▶ [WHAT THE TASK REQUIRES]: From the listing below, copy only the lines from the line that contains "This screenshot has height=580, width=600." to the line that contains "Pick the Noridian JE Part payer row", counting those two lines as part of the copy.

DATASET CONTENT Start Marker

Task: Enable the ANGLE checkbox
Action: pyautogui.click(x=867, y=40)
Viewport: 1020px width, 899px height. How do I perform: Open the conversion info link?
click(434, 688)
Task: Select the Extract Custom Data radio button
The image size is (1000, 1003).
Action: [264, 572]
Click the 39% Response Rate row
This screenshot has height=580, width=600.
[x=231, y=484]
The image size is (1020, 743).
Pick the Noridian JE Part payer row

DATASET CONTENT End Marker
DATASET CONTENT Start Marker

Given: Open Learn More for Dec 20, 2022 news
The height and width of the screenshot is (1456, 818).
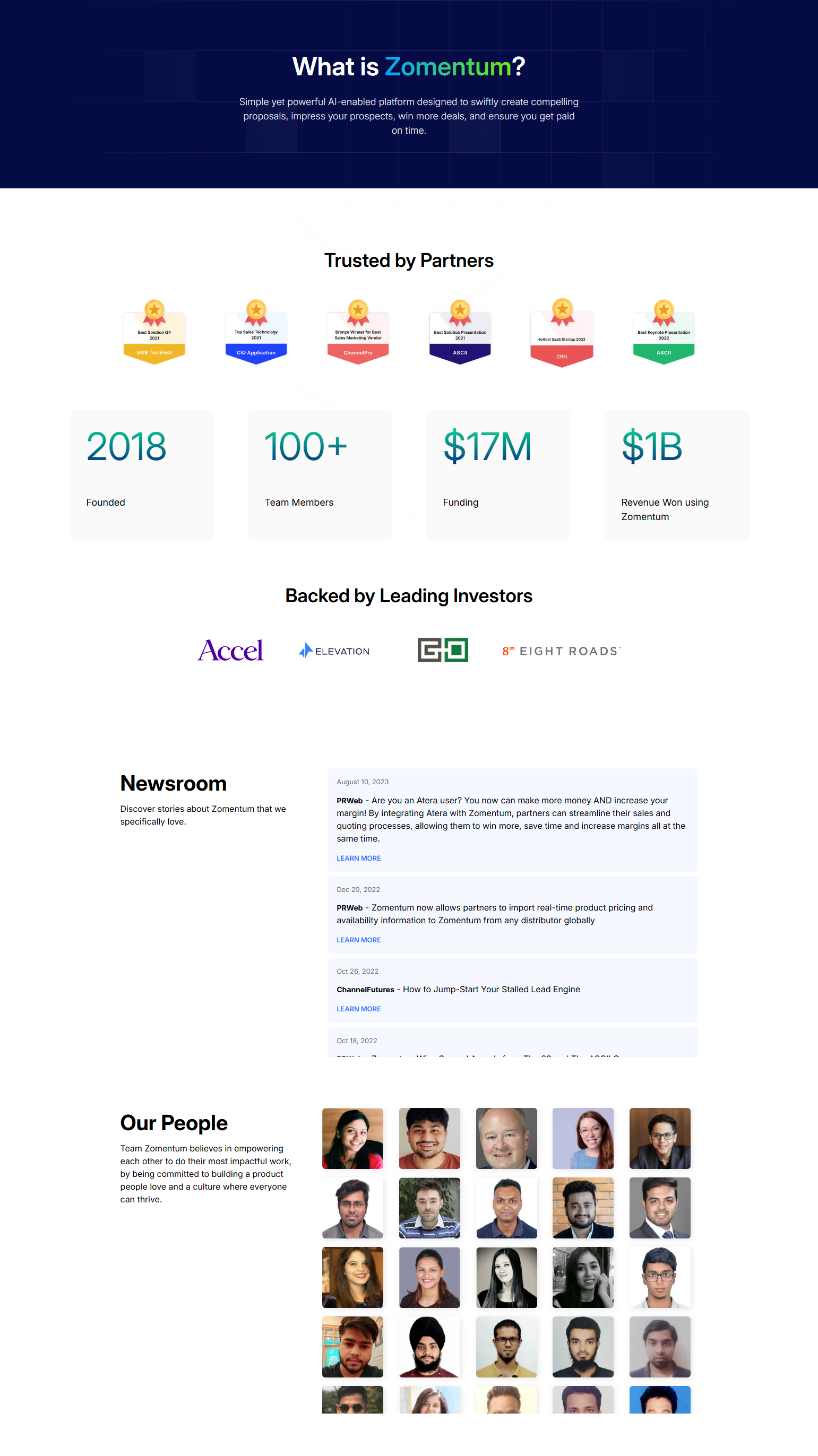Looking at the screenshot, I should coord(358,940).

DATASET CONTENT End Marker
DATASET CONTENT Start Marker

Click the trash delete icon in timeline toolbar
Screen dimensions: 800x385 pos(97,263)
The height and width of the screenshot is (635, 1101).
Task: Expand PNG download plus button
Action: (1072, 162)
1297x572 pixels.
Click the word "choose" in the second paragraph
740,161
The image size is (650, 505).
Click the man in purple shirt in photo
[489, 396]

DATASET CONTENT End Marker

▶ [YOUR RESPONSE]:
This screenshot has height=580, width=600.
[x=231, y=484]
The image size is (1020, 743).
Pick the Noridian JE Part payer row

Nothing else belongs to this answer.